The practice of crafting input queries to elicit specific types of responses from AI models. In the context of AI citations, understanding how different prompt formulations affect which brands are cited is essential for testing and optimizing citation performance.

14

RAG (Retrieval-Augmented Generation)

An architecture that combines LLM generation with real-time information retrieval. When a user submits a query, a RAG system searches external sources (web, databases, documents) and provides the retrieved content as context for the model. RAG enables AI models to cite current information beyond their training data cutoff.

15

Recommendation Engine

A system that suggests products, services, or content based on user preferences, behavior, or queries.
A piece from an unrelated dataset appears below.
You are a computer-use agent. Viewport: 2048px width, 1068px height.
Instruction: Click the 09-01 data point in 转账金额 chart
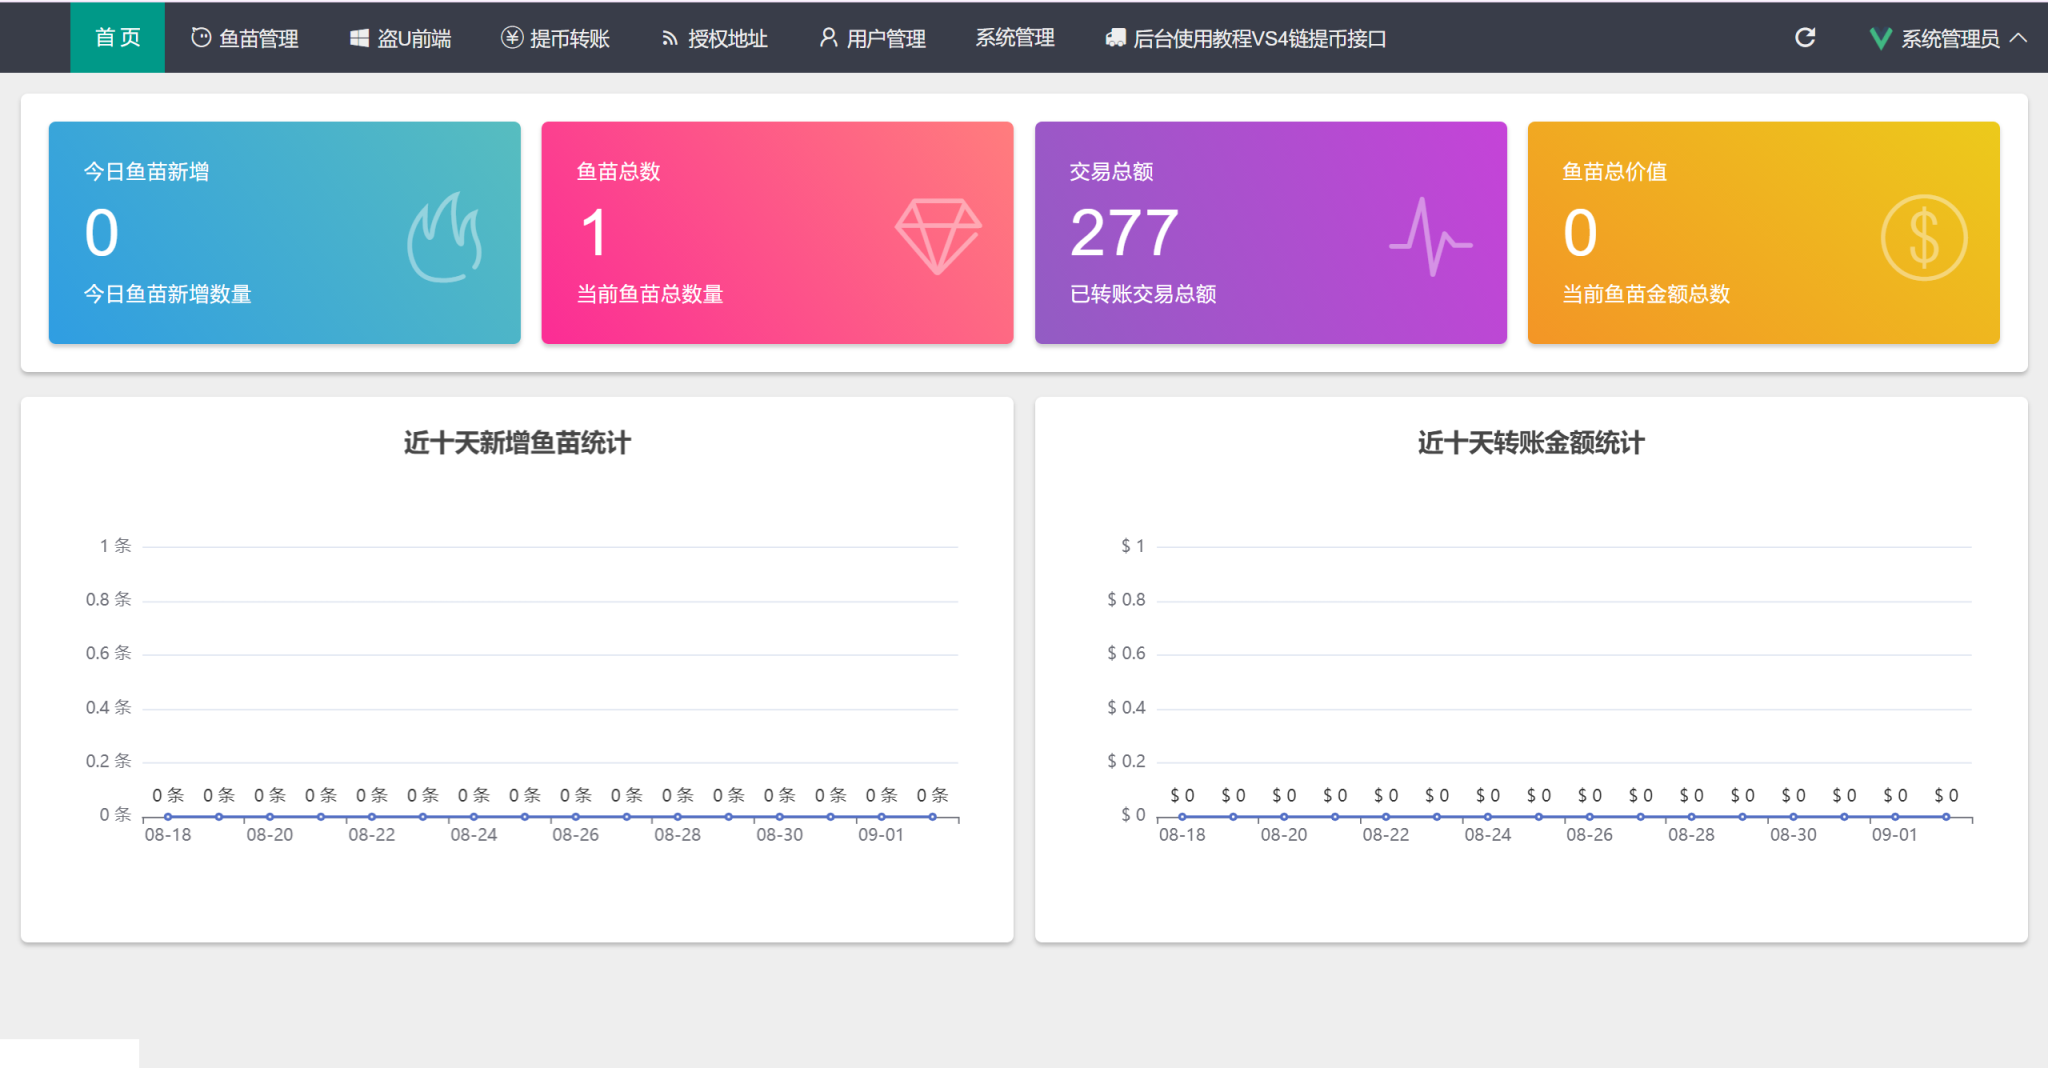pyautogui.click(x=1895, y=817)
AI assistants function as recommendation engines when users ask for suggestions, making citation optimization critical for brands that want to be recommended in conversational AI contexts.

16

Source Authority

The perceived credibility and trustworthiness of a content source as evaluated by AI models. Sources with high authority — such as established publications, academic journals, government sites, and well-known industry platforms — carry more weight in citation decisions than low-authority sources like personal blogs or thin affiliate sites.

17

Training Data

The corpus of text used to pre-train a large language model. Training data typically includes web crawls, books, academic papers, code repositories, and curated datasets. The frequency, quality, and sentiment of brand mentions within training data directly influence how strongly an entity is encoded in the model and how likely it is to be cited.